• _Seção do texto_
= = = =
A família, base da construção social, degradou-se. Pais já não conseguem mais educar e controlar seus filhos. Por vezes, eles mesmos têm dúvidas em discernir o certo do errado, o meio se lhe apresenta com inúmeras oportunidades para o desvio de conduta, a escola ensina matemática, português, história, geografia, etc., mas não ensina moral, bons costumes, ética e civismo. Existem ainda as atividades ilícitas como o comércio e consumo de drogas, “estar na onda”, os modismos a definir de “caretas” quem não os seguem.
Que estrutura tem o nosso adolescente para contrapor esta situação? A juventude é, seguramente, a grande vítima dessa realidade. Culpados somos nós, pais, empresários, políticos, profissionais liberais, professores, dentre outros, que não lhe oportunizamos outra alternativa. Nossa omissão e negligência nos torna refém e vítima de nossos erros.
Enquanto isso, a legislação passou a proibir o trabalho para menores. Estava criado o cenário perfeito para o desvio de conduta: pais ausentes, estado omisso, maus exemplos e ociosidade infanto-juvenil.
= = = =
• _Dados extraídos_
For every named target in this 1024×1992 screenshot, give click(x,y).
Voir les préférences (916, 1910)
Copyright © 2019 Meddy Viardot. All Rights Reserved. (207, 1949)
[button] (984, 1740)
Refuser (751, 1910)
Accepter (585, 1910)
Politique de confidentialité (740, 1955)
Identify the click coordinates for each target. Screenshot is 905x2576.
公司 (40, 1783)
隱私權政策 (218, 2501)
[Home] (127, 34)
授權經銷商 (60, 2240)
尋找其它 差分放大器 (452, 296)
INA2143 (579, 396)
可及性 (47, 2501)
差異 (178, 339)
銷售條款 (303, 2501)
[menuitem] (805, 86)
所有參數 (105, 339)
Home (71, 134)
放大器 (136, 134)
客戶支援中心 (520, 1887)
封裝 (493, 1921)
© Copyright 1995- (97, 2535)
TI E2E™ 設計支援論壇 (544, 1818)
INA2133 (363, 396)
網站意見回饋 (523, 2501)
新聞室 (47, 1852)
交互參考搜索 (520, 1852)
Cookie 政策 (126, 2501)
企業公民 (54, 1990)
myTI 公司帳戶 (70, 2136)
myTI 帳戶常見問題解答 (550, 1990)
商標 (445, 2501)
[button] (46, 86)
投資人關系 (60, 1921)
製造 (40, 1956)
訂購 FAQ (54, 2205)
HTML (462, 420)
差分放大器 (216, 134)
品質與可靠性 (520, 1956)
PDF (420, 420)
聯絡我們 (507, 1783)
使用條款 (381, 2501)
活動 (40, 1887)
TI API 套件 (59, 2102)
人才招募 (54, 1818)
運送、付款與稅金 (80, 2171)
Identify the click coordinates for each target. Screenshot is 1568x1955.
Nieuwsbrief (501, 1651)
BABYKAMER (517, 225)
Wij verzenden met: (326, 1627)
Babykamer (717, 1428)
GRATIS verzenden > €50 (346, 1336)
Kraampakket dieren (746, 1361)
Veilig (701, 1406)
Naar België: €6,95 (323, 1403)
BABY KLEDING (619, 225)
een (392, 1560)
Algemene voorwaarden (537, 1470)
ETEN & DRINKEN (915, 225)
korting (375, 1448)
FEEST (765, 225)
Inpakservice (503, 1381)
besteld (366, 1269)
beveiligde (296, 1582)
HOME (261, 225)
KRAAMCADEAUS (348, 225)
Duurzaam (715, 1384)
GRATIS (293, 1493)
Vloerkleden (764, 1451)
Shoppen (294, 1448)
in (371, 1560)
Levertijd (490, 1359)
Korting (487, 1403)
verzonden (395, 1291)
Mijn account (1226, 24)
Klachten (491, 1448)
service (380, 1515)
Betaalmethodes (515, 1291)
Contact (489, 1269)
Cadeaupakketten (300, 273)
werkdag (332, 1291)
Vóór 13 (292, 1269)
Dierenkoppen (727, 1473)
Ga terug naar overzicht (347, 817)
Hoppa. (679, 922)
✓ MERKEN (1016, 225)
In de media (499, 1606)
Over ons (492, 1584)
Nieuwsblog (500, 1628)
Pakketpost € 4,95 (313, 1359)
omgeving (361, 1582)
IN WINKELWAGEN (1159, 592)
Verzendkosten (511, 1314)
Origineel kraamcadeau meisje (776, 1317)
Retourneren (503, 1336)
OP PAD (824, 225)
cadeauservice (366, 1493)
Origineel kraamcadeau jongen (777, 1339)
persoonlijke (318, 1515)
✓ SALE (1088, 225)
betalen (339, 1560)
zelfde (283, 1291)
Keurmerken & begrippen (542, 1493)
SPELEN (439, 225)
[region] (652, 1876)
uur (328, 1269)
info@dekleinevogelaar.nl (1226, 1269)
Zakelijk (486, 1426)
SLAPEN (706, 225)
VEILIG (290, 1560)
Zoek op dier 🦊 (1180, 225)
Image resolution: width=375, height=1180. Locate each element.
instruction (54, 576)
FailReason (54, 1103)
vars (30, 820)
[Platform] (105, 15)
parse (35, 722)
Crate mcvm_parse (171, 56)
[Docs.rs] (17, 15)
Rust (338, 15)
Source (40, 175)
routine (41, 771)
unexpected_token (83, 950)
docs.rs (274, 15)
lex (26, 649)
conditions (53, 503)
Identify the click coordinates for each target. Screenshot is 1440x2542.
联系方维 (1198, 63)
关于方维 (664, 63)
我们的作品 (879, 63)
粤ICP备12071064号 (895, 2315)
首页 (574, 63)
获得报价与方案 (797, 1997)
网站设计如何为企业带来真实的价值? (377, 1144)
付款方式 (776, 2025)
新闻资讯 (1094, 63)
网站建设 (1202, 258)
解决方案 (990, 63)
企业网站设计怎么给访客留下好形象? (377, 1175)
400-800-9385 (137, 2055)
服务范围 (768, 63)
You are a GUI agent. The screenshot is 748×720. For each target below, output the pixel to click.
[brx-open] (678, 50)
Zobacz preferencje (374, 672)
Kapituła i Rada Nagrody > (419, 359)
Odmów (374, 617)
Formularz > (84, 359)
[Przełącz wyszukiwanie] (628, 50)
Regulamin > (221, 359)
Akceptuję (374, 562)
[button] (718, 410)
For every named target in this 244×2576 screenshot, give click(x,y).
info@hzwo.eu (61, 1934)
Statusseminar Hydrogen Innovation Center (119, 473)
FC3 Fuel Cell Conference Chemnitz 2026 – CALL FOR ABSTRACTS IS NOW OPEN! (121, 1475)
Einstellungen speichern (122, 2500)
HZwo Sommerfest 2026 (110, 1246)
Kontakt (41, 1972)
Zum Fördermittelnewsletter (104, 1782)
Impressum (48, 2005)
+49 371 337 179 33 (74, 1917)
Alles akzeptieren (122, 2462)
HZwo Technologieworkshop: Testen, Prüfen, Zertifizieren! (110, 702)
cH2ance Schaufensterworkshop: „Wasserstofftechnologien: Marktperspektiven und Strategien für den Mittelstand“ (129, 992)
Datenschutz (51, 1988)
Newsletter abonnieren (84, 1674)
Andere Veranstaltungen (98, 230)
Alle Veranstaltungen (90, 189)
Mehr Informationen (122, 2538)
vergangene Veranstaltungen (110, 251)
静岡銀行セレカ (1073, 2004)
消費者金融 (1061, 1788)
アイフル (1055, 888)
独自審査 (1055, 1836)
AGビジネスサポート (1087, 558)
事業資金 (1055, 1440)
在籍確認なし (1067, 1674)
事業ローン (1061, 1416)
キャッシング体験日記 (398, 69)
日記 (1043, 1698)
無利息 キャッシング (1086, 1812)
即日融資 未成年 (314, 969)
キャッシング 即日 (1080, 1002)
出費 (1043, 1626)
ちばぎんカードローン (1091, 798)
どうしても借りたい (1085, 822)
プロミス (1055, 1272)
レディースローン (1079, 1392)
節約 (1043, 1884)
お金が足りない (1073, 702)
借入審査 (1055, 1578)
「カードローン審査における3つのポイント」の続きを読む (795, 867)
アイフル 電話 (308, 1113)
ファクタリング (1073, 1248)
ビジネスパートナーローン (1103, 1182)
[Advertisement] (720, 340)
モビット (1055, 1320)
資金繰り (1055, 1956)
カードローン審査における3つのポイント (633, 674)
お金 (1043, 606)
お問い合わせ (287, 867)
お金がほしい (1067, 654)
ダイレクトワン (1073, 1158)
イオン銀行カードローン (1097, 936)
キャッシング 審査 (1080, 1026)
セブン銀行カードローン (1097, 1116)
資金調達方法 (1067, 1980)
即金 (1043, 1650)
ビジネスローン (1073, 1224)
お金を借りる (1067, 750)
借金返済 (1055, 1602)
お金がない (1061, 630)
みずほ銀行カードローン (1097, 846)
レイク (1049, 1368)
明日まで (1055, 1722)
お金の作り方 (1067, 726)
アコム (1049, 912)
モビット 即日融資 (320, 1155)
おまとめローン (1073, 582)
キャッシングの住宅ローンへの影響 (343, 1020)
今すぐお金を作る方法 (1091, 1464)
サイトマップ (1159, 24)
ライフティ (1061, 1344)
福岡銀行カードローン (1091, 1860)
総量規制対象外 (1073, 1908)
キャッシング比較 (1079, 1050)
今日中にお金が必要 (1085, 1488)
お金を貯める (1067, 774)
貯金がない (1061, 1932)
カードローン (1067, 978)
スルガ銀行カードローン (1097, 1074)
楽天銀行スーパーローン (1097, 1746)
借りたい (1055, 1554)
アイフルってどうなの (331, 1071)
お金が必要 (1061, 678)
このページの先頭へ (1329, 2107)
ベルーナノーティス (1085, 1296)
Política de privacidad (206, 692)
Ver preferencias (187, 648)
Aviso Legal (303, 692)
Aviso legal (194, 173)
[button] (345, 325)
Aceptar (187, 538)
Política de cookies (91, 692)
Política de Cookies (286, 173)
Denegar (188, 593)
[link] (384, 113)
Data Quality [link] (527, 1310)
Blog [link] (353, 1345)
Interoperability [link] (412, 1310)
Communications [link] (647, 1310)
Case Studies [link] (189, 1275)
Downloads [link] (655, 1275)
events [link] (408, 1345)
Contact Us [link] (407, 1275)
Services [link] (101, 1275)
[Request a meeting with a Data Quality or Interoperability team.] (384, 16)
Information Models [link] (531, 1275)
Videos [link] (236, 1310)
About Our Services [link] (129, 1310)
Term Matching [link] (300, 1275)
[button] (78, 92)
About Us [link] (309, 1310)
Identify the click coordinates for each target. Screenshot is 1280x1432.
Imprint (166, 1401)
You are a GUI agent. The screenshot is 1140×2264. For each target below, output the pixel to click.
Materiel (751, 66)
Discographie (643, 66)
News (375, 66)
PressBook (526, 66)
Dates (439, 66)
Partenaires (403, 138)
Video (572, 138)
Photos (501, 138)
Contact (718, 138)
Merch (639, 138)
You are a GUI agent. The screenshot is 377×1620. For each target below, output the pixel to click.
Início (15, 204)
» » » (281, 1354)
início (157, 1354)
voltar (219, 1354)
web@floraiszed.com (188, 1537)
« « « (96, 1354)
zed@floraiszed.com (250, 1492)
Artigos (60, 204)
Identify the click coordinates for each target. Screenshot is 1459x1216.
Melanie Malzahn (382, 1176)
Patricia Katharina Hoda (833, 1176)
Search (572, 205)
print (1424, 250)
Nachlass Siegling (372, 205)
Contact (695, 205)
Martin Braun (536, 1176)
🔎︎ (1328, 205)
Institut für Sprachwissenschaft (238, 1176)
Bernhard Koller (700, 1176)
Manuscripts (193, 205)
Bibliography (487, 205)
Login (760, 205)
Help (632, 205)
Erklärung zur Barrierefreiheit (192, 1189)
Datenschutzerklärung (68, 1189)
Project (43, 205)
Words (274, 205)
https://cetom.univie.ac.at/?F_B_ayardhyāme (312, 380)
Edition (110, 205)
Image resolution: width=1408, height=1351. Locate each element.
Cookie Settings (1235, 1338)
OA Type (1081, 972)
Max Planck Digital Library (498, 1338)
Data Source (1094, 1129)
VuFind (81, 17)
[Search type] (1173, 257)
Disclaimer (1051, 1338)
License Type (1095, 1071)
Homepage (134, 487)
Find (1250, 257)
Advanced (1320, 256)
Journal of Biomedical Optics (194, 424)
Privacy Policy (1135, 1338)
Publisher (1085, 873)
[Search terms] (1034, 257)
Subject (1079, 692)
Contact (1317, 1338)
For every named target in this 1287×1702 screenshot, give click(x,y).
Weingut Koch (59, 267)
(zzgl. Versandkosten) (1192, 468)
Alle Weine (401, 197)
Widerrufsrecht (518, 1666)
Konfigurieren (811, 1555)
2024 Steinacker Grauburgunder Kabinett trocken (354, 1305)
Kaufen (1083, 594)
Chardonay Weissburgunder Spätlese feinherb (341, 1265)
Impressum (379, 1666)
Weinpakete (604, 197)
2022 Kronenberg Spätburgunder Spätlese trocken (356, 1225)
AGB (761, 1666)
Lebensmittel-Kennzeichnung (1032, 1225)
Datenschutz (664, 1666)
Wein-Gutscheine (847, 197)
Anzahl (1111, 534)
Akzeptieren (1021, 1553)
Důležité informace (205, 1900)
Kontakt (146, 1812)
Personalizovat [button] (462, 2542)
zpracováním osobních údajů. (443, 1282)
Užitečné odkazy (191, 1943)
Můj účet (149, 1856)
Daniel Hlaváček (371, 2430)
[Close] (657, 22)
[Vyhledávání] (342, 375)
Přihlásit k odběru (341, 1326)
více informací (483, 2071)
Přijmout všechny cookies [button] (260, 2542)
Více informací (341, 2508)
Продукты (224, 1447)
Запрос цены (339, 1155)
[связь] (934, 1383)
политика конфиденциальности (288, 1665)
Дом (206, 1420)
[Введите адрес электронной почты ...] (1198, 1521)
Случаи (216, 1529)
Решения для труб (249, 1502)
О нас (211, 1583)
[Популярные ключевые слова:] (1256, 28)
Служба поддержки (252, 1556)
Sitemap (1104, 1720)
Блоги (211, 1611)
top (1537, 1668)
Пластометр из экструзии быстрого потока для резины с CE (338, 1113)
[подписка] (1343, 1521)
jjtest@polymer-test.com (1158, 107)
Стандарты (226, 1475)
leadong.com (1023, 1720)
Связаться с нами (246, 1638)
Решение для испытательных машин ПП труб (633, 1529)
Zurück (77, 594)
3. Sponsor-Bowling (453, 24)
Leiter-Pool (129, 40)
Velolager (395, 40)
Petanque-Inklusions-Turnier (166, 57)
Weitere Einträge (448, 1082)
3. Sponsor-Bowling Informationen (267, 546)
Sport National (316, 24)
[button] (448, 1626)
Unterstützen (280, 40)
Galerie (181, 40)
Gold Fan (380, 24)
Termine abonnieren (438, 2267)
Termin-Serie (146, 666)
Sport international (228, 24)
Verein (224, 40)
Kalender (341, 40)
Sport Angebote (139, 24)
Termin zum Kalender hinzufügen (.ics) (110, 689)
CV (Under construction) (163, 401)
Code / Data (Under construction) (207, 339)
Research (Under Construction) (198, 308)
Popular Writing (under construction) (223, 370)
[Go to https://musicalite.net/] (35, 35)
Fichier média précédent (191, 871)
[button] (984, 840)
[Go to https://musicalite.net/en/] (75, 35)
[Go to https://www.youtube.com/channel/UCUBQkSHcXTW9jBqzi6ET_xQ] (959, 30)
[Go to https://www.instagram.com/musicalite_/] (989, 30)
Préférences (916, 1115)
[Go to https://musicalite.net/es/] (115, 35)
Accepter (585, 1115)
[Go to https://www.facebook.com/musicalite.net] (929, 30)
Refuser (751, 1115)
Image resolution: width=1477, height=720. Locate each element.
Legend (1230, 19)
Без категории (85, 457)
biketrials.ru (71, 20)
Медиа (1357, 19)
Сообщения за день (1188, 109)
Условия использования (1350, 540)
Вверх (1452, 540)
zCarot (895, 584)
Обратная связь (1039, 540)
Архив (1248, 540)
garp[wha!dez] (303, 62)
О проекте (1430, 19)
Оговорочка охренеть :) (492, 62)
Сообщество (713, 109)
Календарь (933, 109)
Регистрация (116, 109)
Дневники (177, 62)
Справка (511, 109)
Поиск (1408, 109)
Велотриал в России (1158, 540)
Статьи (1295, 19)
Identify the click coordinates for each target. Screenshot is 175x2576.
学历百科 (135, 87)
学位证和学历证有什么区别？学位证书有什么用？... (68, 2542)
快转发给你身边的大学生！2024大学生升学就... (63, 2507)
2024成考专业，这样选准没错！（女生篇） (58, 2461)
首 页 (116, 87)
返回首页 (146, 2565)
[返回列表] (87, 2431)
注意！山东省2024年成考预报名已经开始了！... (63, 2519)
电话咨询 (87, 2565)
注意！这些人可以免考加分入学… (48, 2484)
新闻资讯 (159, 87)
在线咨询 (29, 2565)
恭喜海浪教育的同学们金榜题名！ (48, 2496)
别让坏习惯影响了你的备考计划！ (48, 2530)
= = = =
• _Exercícios_
**1)** Transcreva do texto sobre a família e a juventude o trecho entre "Que estrutura tem" e "e ociosidade infanto-juvenil.", inclusive.
**2)** Por favor, liste os elementos que, segundo o texto sobre a família e a juventude, compõem o cenário perfeito para o desvio de conduta.

• _Respostas_
**1)**
Que estrutura tem o nosso adolescente para contrapor esta situação? A juventude é, seguramente, a grande vítima dessa realidade. Culpados somos nós, pais, empresários, políticos, profissionais liberais, professores, dentre outros, que não lhe oportunizamos outra alternativa. Nossa omissão e negligência nos torna refém e vítima de nossos erros.
Enquanto isso, a legislação passou a proibir o trabalho para menores. Estava criado o cenário perfeito para o desvio de conduta: pais ausentes, estado omisso, maus exemplos e ociosidade infanto-juvenil.

**2)**
- pais ausentes
- estado omisso
- maus exemplos
- ociosidade infanto-juvenil